One day it was announced that a Liverpool packet had arrived with the ship fever on board, and that several of the passengers had been removed to the hospital.
A thrill of fear went through the heart of the anxious wife. It was soon ascertained that Marvel had been a passenger on board of this vessel; but, from some cause, nothing in regard to him beyond this fact could she learn. Against all persuasion, she started for the hospital, her heart oppressed with a fearful presentiment that he was either dead or struggling in the grasp of a fatal malady. On making inquiry at the hospital, she was told the one she sought was not there, and she was about returning to the city, when the truth reached her ears.
“Is he very ill?” she asked, struggling to compose herself.
“Yes, he is extremely ill,” was the reply. “And it might not be well for you, under the circumstances, to see him at present.”
“Not well for his wife to see him?” returned Agnes.
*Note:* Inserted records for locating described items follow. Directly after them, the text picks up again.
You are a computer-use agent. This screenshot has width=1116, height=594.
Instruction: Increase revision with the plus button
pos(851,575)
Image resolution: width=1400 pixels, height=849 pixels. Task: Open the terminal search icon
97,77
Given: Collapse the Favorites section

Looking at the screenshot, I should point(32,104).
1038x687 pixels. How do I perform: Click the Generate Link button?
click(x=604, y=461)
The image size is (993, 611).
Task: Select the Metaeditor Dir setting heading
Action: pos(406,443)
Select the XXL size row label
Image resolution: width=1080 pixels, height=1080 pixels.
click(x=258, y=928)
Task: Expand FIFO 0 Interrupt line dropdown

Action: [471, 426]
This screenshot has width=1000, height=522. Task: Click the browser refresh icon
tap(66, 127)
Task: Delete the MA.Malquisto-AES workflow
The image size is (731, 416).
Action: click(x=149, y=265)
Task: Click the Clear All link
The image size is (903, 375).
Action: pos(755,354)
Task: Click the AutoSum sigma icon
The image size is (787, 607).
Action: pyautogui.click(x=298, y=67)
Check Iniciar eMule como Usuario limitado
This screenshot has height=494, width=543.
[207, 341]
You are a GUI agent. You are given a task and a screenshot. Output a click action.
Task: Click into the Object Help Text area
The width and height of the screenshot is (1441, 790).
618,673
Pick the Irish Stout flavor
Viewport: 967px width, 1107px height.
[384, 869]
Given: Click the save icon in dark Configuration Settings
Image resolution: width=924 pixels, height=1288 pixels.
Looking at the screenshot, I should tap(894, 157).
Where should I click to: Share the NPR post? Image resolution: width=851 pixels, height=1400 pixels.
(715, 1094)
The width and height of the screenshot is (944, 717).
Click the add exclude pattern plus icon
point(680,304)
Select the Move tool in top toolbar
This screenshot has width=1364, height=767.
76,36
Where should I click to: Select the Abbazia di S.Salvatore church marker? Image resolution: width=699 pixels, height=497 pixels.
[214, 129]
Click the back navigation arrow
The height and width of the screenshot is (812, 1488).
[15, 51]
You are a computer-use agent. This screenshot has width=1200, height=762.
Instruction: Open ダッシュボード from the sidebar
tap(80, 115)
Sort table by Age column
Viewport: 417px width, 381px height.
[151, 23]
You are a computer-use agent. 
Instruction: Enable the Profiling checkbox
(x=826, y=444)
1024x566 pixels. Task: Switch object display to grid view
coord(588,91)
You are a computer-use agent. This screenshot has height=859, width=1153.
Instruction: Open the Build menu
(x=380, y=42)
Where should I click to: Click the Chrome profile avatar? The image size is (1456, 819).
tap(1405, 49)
Tears sprung to her eyes at the thought of not being permitted to come near in his extremity. “Do not say that. Oh, take me to him! I will save his life.”
“You must be very calm,” said the nurse; for it was with her she was talking. “The least excitement may be fatal.”
“Oh, I will be calm and prudent.” Yet, even while she spoke, her frame quivered with excitement.
But she controlled herself when the moment of meeting came, and, though her unexpected appearance produced a shock, it was salutary rather than injurious.
“My dear, dear Agnes!” said Edward Marvel, a month from this time, as they sat alone in the chamber of a pleasant house in New York, “I owe you my life. But for your prompt resolution to follow me across the sea, I would, in all probability, now be sleeping the sleep of death. Oh, what would I not suffer for your sake!”
As Marvel uttered the last sentence, a troubled expression flitted over his countenance. Agnes gazed tenderly into his face, and asked—
“Why this look of doubt and anxiety?”
“Need I answer the question?” returned the young man. “It is, thus far, no better with me than when we left our old home. Though health is coming back through every fibre, and my heart is filled with an eager desire to relieve these kind friends of the burden of our support, yet no prospect opens.”
No cloud came stealing darkly over the face of the young wife. The sunshine, so far from being dimmed, was brighter.
“Let not your heart be troubled,” said she, with a beautiful smile. “All will come out right.”
“Right, Agnes? It is not right for me thus to depend on strangers.”
“You need depend but a little while longer. I have already made warm friends here, and, through them, secured for you employment. A good place awaits you so soon as strength to fill it comes back to your weakened frame.”
“Angel!” exclaimed the young man, overcome with emotion at so unexpected a declaration.